Content starts

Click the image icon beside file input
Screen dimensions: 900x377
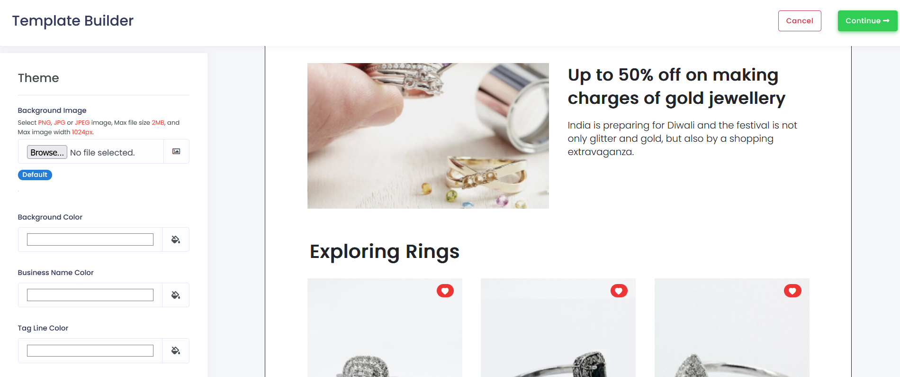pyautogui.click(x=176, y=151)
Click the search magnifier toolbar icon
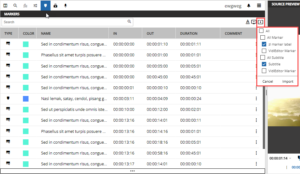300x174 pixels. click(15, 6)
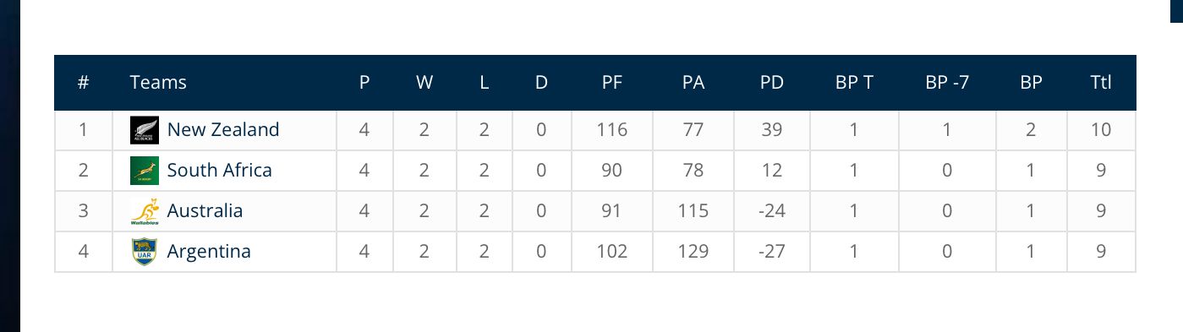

Content ends
Content starts

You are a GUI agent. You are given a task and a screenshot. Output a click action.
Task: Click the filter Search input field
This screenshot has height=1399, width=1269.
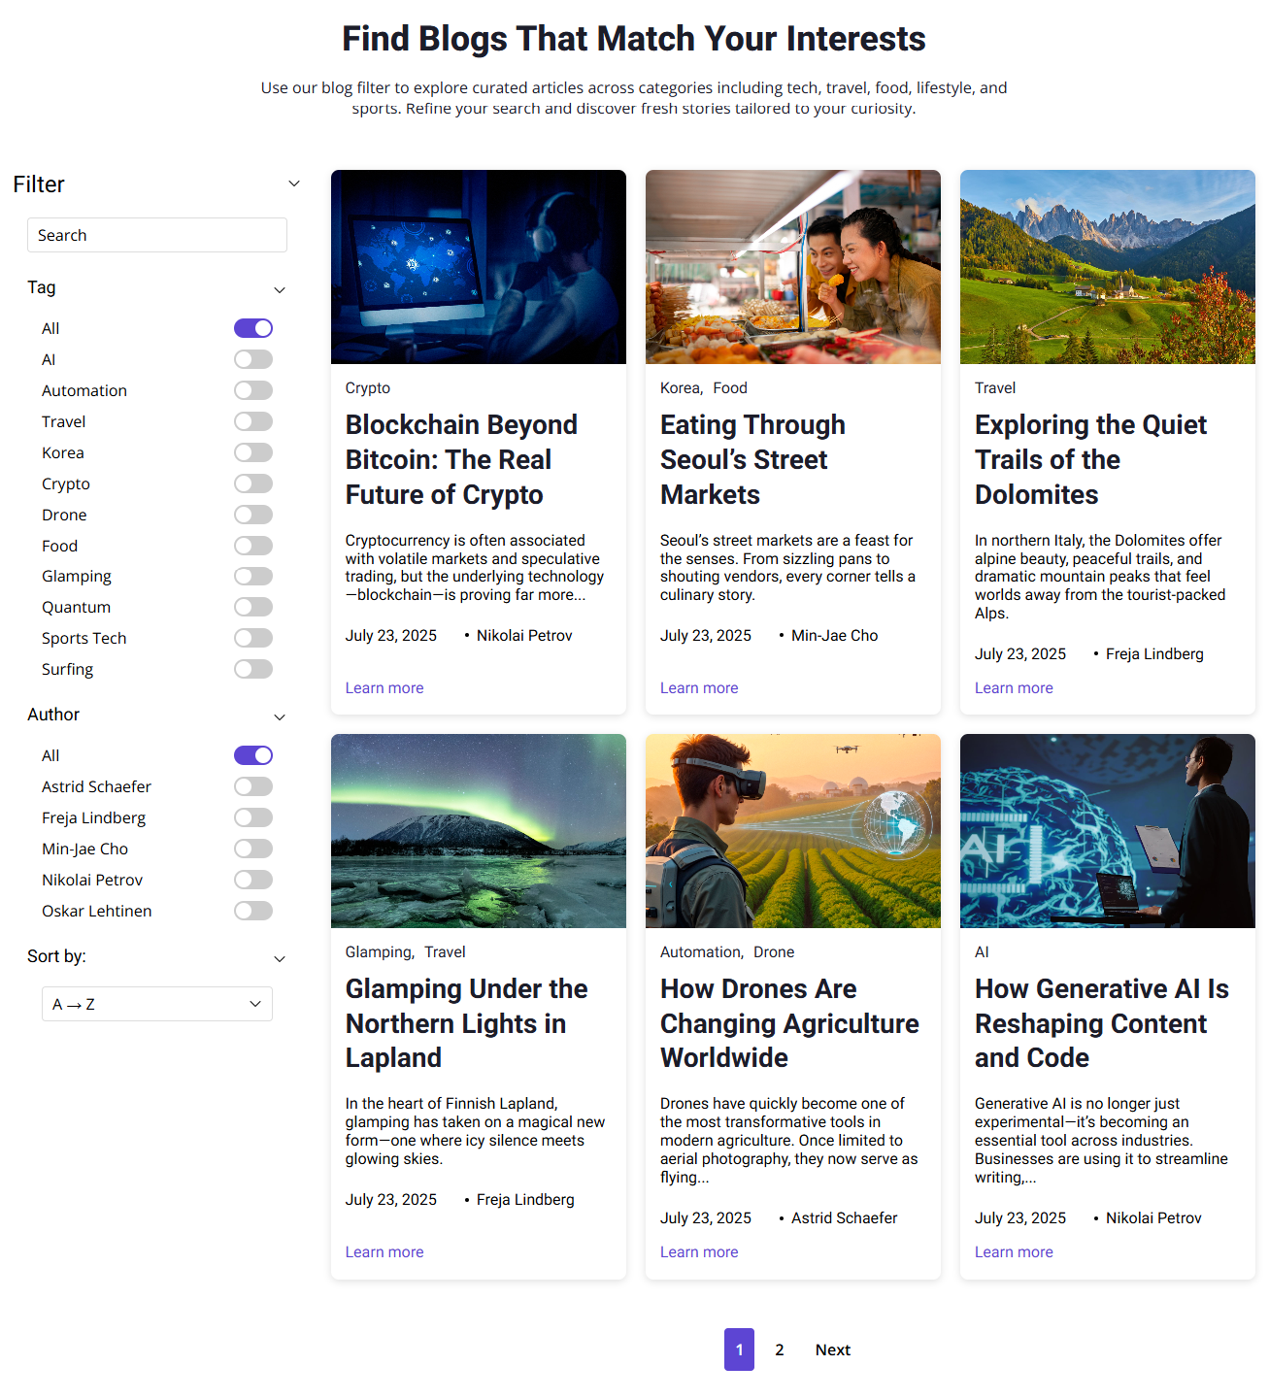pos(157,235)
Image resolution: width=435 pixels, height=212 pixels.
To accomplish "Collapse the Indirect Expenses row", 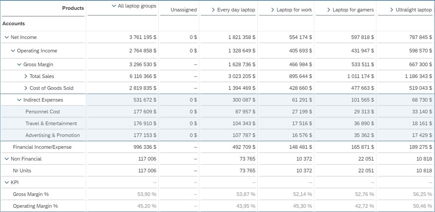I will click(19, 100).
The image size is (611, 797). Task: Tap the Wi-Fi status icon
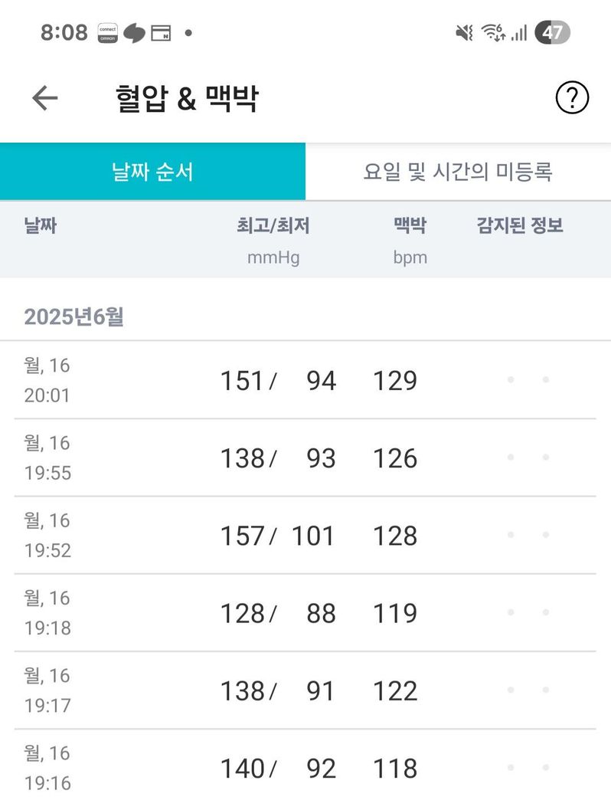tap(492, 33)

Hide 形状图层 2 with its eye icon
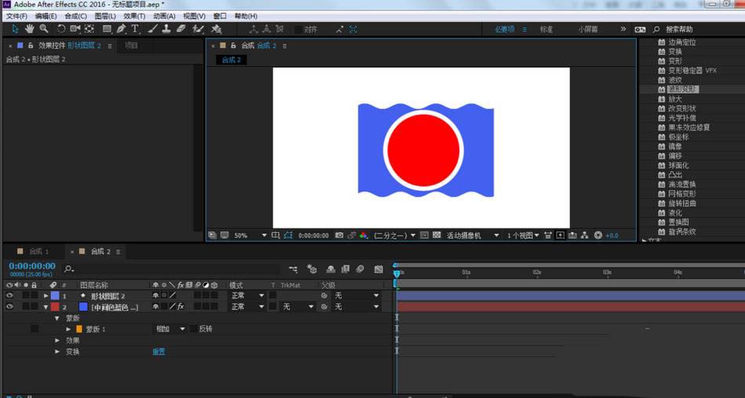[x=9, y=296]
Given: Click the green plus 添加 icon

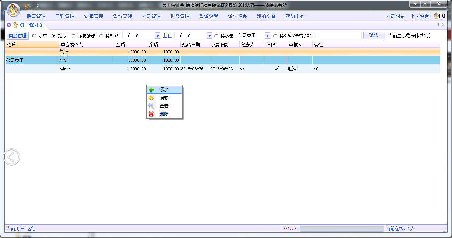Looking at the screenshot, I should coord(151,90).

Content ends

TASK GOAL = Which lines hold the string "input"? Copy all of them from the data above.

SOLUTION =
Click the image icon beside file input
Task: Click the filter Search input field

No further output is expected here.